== Text
This morning I played around with the end-game solution for Shut the Box. Part of the issue I had was the way I determined the end game in other languages was iterative. It would iterate through the list of tiles, subtract the current tile it was using, and then recurse through the list to find combinations that worked. eg: If the tiles [1 2 3 5 9] were present and I wanted to find out if the sum 6 could still be shut then it would check 9 (which is too big). It would then check 5 (which wasn't larger than 6) and then subtract 5 from the sum (to get 1) and then find the tiles that were equal to 1 (which is 1). So there was one solution in there, so it would exit upon finding the one solution).

Unfortunately in Racket this algorithm was a bit of a pain to generate. You can look at yesterday's end-game to see how well I did (hint: not great).

So I needed a different way to figure out if there was a solution. I happened upon the "Count the Coins" solution, which seemed to work. Unfortunately it assumes replacement so a list of tiles [1 2 3] would generate combinations for 6 that weren't correct ([2 2 2] and [1 1 1 1 1 1] for instance).

Back to the drawing board I went, and I happened upon this solution:

#lang racket
(define tiles '(1 2 3 4 ))
====
### Exercise instructions
Extract, word for word, the passage of the Shut the Box post that begins with the words containing "This morning I" and ends with "the one solution).". The data that comes next has no connection to the Shut the Box post.
== Dataset extract
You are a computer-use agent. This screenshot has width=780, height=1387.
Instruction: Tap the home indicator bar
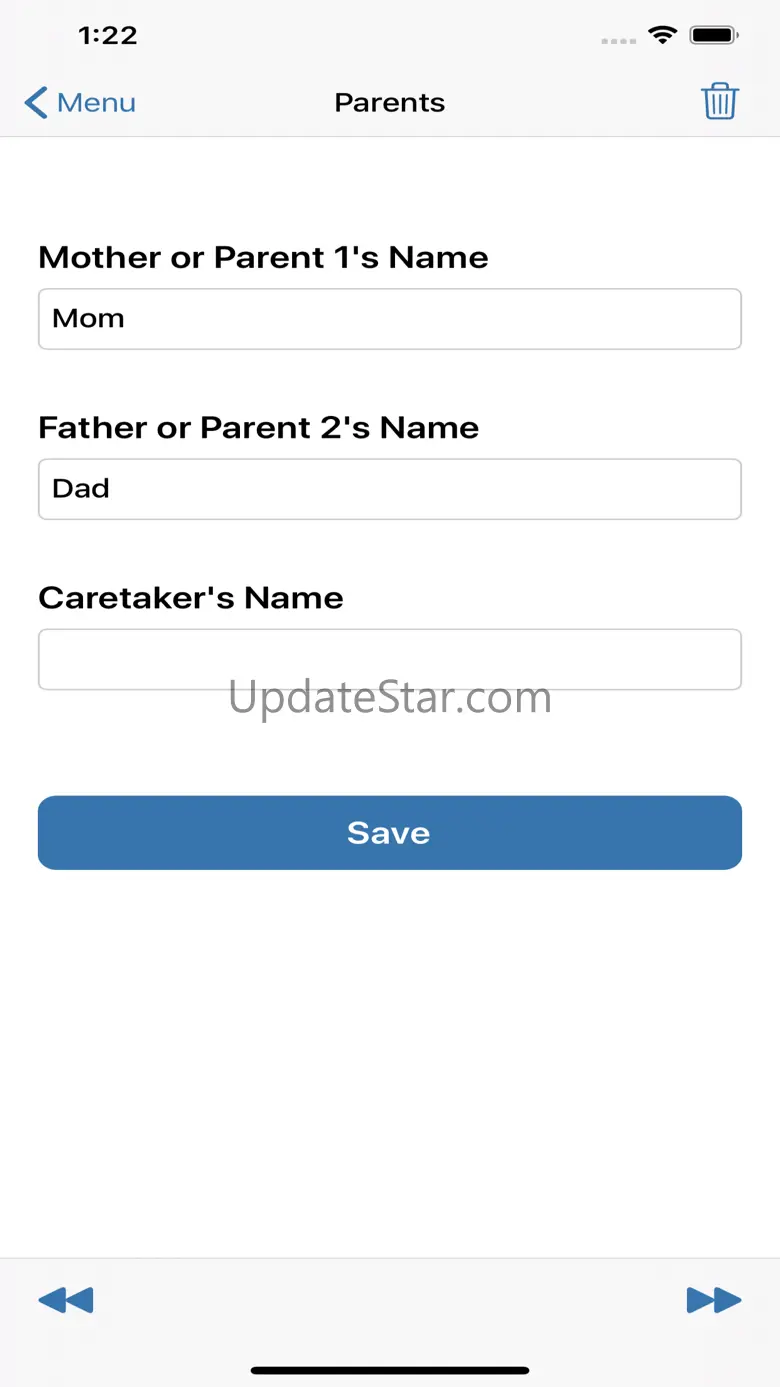click(390, 1370)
====
### Exercise output
This morning I played around with the end-game solution for Shut the Box. Part of the issue I had was the way I determined the end game in other languages was iterative. It would iterate through the list of tiles, subtract the current tile it was using, and then recurse through the list to find combinations that worked. eg: If the tiles [1 2 3 5 9] were present and I wanted to find out if the sum 6 could still be shut then it would check 9 (which is too big). It would then check 5 (which wasn't larger than 6) and then subtract 5 from the sum (to get 1) and then find the tiles that were equal to 1 (which is 1). So there was one solution in there, so it would exit upon finding the one solution).